I came here to see the Persian smugglers. Go down to the wharves in Khasab and you will see them piled high with waterproof-wrapped bales of clothes, cases of soft drinks and juice, cartons of children's toys and electronic goods, an entire shopping mall of stuff, all ready to be crammed and tied down into 20 ft. long open speedboats with powerful outboard motors capable of outrunning Iranian Navy patrols.
There are dozens, scores, of waiting speedboats. The run from Khasab harbor to coves on the Iranian coast or the Iranian island of Qeshm takes about three hours. An average night will see dozens of speedboats racing across the Strait of Hormuz smuggling goods into Iran. The smugglers couldn’t have been more friendly to me. They hate the mullahs and are proud they are helping poor people in Iran. I had a great time with them. (Glimpses of Our Breathtaking World #169 photo ©Jack Wheeler)
THE REMOTEST CHURCH
Baihanluo Catholic Church is the remotest Christian Church on earth. The isolated village is in a roadless region high on a Himalayan mountain ridge deep in “The Great River Trenches of Asia” – one of our planet’s most dramatic geological features where four major rivers – the Irrawaddy, Salween, Mekong, and Yangtze all spill off the Tibetan Plateau coursing south in tight parallel for 100 miles.
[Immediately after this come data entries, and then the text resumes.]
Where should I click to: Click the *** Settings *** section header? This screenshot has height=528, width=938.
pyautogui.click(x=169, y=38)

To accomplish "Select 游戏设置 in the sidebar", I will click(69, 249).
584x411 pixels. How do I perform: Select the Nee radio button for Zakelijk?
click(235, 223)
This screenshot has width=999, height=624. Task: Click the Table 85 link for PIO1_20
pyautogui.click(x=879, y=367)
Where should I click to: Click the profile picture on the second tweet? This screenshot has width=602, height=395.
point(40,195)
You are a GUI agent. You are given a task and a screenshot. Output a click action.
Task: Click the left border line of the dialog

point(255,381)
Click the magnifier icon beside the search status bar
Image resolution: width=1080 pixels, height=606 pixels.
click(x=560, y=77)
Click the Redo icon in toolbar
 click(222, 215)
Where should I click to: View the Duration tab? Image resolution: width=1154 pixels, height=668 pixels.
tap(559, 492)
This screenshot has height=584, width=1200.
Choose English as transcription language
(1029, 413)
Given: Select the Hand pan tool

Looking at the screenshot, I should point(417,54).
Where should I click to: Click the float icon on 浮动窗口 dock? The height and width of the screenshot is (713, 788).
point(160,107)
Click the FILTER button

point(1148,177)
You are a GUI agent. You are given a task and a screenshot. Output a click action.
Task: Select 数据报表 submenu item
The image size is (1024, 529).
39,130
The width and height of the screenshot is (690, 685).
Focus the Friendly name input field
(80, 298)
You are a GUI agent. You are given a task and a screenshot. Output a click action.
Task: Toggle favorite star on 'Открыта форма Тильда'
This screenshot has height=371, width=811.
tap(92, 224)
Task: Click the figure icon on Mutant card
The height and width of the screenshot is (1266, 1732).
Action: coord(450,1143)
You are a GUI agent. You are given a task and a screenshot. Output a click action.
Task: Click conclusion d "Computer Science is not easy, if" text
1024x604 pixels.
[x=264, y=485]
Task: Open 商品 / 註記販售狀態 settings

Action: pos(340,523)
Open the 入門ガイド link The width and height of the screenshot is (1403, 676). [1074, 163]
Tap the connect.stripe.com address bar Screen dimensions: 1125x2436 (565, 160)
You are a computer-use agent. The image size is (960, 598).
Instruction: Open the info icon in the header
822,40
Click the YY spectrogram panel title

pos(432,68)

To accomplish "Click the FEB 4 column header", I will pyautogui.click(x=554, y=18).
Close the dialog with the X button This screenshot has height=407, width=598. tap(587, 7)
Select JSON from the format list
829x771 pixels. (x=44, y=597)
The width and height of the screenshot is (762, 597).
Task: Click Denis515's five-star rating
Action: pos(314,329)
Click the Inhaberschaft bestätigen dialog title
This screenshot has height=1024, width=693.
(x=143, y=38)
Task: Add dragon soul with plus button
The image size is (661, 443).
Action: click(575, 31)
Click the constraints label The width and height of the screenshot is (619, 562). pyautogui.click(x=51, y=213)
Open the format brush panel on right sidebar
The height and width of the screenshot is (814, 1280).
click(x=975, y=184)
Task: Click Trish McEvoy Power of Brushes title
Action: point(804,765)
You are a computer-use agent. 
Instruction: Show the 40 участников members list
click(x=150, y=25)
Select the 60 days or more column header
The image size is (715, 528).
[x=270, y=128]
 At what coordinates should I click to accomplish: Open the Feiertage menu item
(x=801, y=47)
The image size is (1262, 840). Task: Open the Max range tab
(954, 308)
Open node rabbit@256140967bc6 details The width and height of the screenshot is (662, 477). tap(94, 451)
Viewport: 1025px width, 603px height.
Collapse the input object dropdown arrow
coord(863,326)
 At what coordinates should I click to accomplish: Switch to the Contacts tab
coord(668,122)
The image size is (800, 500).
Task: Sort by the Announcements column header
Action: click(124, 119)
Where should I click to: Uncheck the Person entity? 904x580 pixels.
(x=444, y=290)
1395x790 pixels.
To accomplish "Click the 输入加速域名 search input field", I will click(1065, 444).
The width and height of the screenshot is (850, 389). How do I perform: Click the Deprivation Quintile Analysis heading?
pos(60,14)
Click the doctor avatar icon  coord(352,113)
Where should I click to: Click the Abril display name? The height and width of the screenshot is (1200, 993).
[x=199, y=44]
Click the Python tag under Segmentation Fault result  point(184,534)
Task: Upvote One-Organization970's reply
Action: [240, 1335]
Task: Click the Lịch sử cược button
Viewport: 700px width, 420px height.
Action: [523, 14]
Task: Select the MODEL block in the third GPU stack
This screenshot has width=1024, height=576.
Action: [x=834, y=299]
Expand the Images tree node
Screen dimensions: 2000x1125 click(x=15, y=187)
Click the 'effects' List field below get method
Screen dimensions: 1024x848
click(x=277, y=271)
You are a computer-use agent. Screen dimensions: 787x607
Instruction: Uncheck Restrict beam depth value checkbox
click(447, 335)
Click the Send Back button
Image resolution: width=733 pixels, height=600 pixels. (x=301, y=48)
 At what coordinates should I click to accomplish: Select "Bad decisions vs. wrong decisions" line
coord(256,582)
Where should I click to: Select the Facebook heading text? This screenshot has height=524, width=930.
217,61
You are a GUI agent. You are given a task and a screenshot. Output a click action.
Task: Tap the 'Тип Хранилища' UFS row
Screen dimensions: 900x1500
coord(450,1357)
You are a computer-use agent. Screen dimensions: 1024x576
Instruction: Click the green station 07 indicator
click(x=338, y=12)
In the late 1800’s, French Catholic missionaries made their way far, far up the Mekong from the French colony of Laos to befriend the Nu and Lisu tribespeople up here. They responded by building this beautiful wooden church that has been lovingly cared for by the local parishioners ever since.
I led an expedition traversing all three of the great trenches twenty years ago (2001). We were welcomed so warmly by the devout villagers. It’s hard to get more remote than this, yet they have retained their faith for at least four generations now. You can imagine how powerful and experience it was to be with them. (Glimpses of Our Breathtaking World #138 Photo ©Jack Wheeler)
A COUNTRY TO BE PROUD OF
I took this picture last week. It is a painting made of azuelos (Portuguese glazed tiles) portraying Prince Henry the Navigator’s Conquest of Ceuta – the stronghold of Barbary Coast Moslem pirates – on August 21, 1415.
Ceuta was on the African side of the Straits of Gibraltar, from where the Moslem pirates incessantly raided the Portuguese coast depopulating entire villages, carting off men for labor slaves and women for sex slaves sold in the Arab slave markets across North Africa.
Prince Henry (1394-1460) is legendary in history for launching the entire Age of Discovery, when, starting with the Portuguese, Western explorers mapped the world. Yet it was at Ceuta at age 21, that he first performed an act of heroism still celebrated by the Portuguese people today.
The azuelos painting is proudly displayed on the foyer wall of the main train station of Porto, where Prince Henry was born. I invite you take a close look at it, as I did to my TTPer travelers who were with me here last week.
I asked them to look at the fire in Henry’s unyielding eyes, the terrified Moslems on their knees surrendering their swords and bowing to him in submission. Then I asked, “Can you imagine something like this being publicly displayed in America today, as a source of pride for all Americans to feel in their country’s history?”